Attraverso un gioco di parole l’opera d’arte prende forma, e l’azione si svolge, per così dire, a partire dal titolo, in cui tutto si dilata senza staticità alcuna.
Per meglio comprendere: se ad una siringa aggiungiamo un omino con le valige nasce Vacanze sull’Ago. Per cui dall’incontro di due elementi, ne nasce un terzo, nuovo, inaspettato. La parte testuale acquista un significato diverso quando la si pronuncia. Come dire, si legge in un modo e si pensa in un altro.
Un fare a tratti pop, a tratti concettuale è ciò che caratterizza un mondo fatto di oggetti che l’artista scopre nel suo girovagare laddove la sua curiosità lo conduce a recuperare quanto è appartenuto alle nostre abitudini quotidiane, per il semplice fatto di averlo utilizzato e metabolizzato. Ad esempio nei lavori che appartengono al ciclo Urban Fossil, in cui a banali sacchetti di plastica che giornalmente vengono usati e “digeriti” l’artista fornisce una seconda possibilità di esistenza, nobilitandoli ad opera d’arte.
Ecco, non occorre andare lontano per rintracciare l’essenza del lavoro di Riccardo Bonfadini; scovare l’oggetto, metterlo da parte per poi sviluppare su di esso, e a partire da esso, un’idea, un progetto.
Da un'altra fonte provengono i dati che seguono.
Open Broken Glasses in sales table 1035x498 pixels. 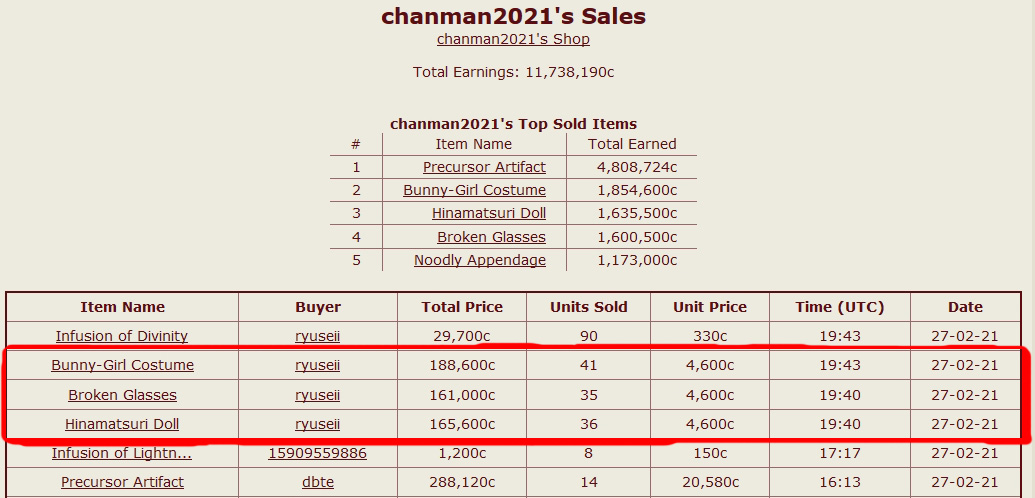(x=123, y=395)
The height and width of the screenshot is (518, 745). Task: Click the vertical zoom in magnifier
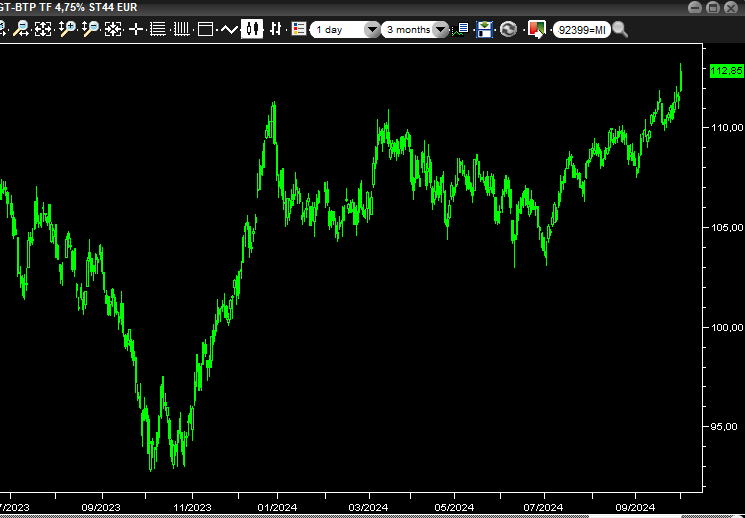[67, 29]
Le piccole comunità di uomini e donne che vivono nei suoi lavori fanno sì che tutto cambi, rinasca, che non finisca, che riprenda a percorrere un nuovo ciclo vitale, un rinnovato percorso in avanti.
È tutto molto semplice, minimale, l’artista non aggiunge se non il minimo essenziale affinché una nuova storia possa compiersi, raccontandosi, per narrare ogni volta un pezzo di storia collettiva, riportando lo spettatore a rimembrare, ad andare a ritroso verso ciò che abbiamo fatto, visto o consumato.